Он был радушен, доступен, хотел обворожить. Осторожно и зорко высматривал в незнакомом человеке его слабые и сильные стороны, возможные опасности и выгоды. Скрывал за своей жизнелюбивой улыбкой накопленную в скитаниях усталость, разочарование, горечь несбывшихся ожиданий. Одолевал потаенные страхи и огорчения упорным, неодолимым стремлением, которое побуждало его десятилетиями метаться по миру, избегая пуль и арестов, меняя союзников, скрывая неутоленное честолюбие, зависть к удачливым друзьям, вовлекая в борьбу за свои идеалы политических лидеров, миллиардеров, священников. Советские транспорты сгружали на африканский берег в районе пустыни Намиб танки для его партизан. Его эмиссары в Германии договаривались о сохранности урановых копей. Его агенты в Амстердаме вели переговоры с «Дебирсом» о будущей, после его победы, судьбе кимберлитовых трубок. От него пахло вкусным дорогим одеколоном. Он держал в своих громадных теплых руках ладонь Белосельцева, улыбаясь ему, как старому другу.
– Советские люди пришли на помощь Намибии в самое трудное время. Знакомство с советским опытом делает меня марксистом. Мои европейские связи являются вынужденными, в период партизанской войны. После победы в Намибии мы будем строить социализм, так же, как строят его сегодня народы Анголы и Мозамбика.
– Редакция поручила мне написать репортаж о борьбе партизан Намибии. – Белосельцев заметил тонкую предосторожность собеседника, стремившегося оправдать свои неразборчивые связи, противоречивые заявления, путаные программы, цель которых – снискать благосклонность мировых держав, усыпить их бдительность, направить их ресурсы в свою борьбу. – Завтра я улетаю в Лубанго и прошу вашего позволения, господин Нуйома, посетить лагеря в Кунене, познакомиться с партизанскими буднями.

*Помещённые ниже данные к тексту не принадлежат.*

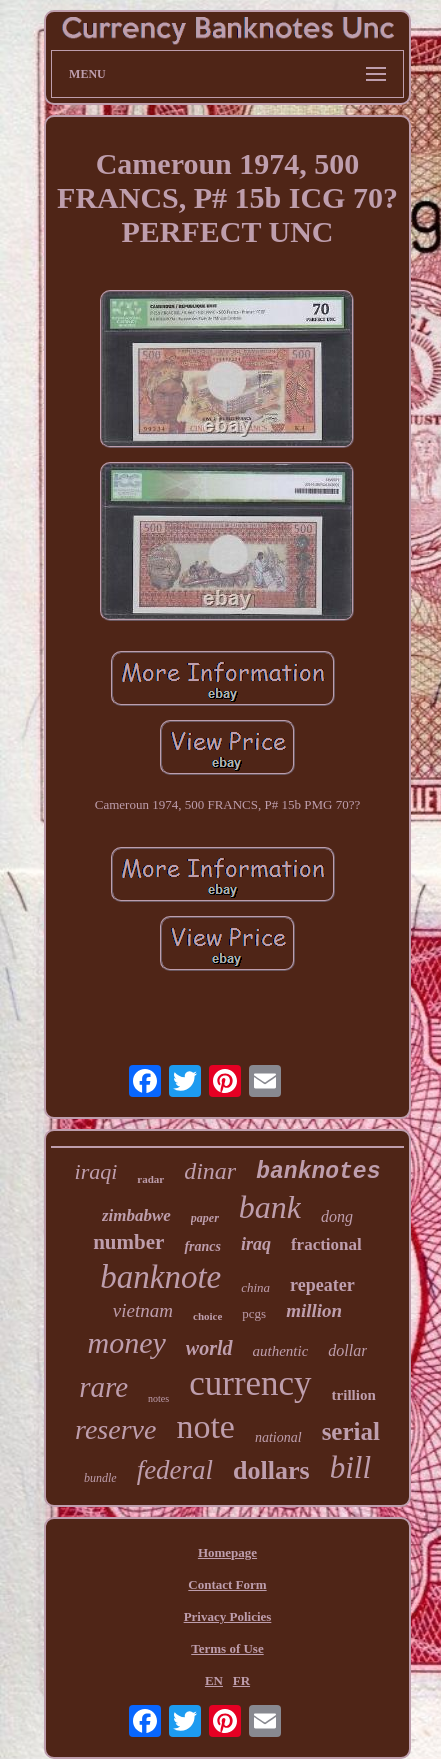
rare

– Товарищ Нуйома! Я – товарищ! Мы все в этой борьбе друзья и товарищи. Я буду рад принять вас в наших лагерях и базах. Мы покажем вам все – как мы воюем, учимся, празднуем, верим в победу. У нас от советских людей нет секретов. Вы почувствуете нашу благодарность и нашу любовь.
– Советские люди восхищаются вашей борьбой. Они желают вам скорой победы. Моими репортажами я хочу приблизить вашу и нашу победу.

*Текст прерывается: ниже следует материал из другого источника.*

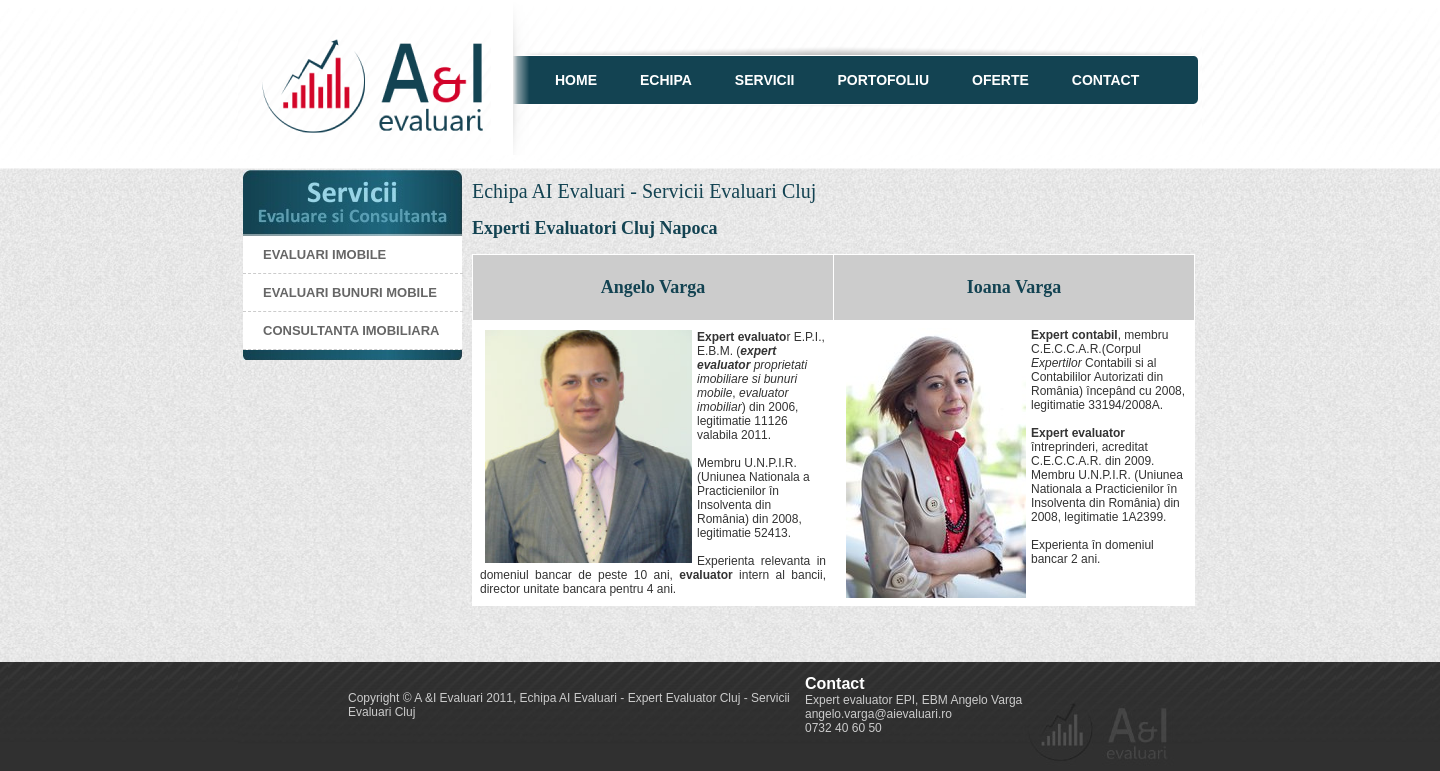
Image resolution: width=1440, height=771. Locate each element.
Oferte (1000, 80)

Эти слова прозвучали как тост. Сэм Нуйома оглянулся в поиске бокалов, которые они могли бы поднять с Белосельцевым. Охранник с угрюмыми глазами быка угадал их желание. Шагнул за цепочку, властно махнул рукой. На его взмах из толпы стала возникать знакомая двухъярусная тележка, уставленная бутылками и стаканами, подносом с крохотными слоистыми сандвичами, с серебряным блюдом на нижнем ярусе, на котором, словно морской владыка на троне, розовый, глазированный, красовался лобстер. Нетронутый, неразрезанный, вытянул костяные клешни, уперся в белую салфетку трубчатыми ногами, подогнул перепончатый веер хвоста. Тележку толкал рыжеволосый бармен, опустив лицо, осторожно лавируя между группами гостей. Были видны его ввалившиеся щеки, белые, толкавшие тележку кулаки, малиновая жилетка, пузырящиеся рукава рубахи.
– Советская революция разбудила Африку, породила африканскую революцию, – говорил Сэм Нуйома, поглядывая на колесницу с приближавшимся лобстером. – Народы Африки начали национальную войну против английской, французской, португальской империй и выиграли эту войну…
Бармен оторвал от белой салфетки два толстостенных стакана, поставил их на тяжелые литые донца. Откупорил золотистую бутылку шотландского виски с разноцветной наклейкой. Поочередно наполнил стаканы.
– Народ Намибии все еще находится под властью империалистов ЮАР. – Сэм Нуйома, еще не получив в руки стакан, уже начал тост. – Буры со своим фашистским режимом установили в Намибии диктатуру. Завладели нашим ураном и алмазами, мучают и убивают народ. Мы поднялись на священный бой за свободу и добьемся победы. «Мы за ценой не постоим», – как поется в вашей замечательной песне…
Бармен серебряными щипцами схватил кусочек льда, кинул его в стакан. Белосельцев видел, как блеснули в стакане золотистые искры. Второй прозрачный кубик с легким звоном упал в другой стакан. Сэм Нуйома протянул к тележке две больших руки, черных, жилистых, с аккуратными розовыми ногтями. Крепко обхватил стаканы.
– За нашу и вашу победу! – Сэм Нуйома протянул Белосельцеву стакан.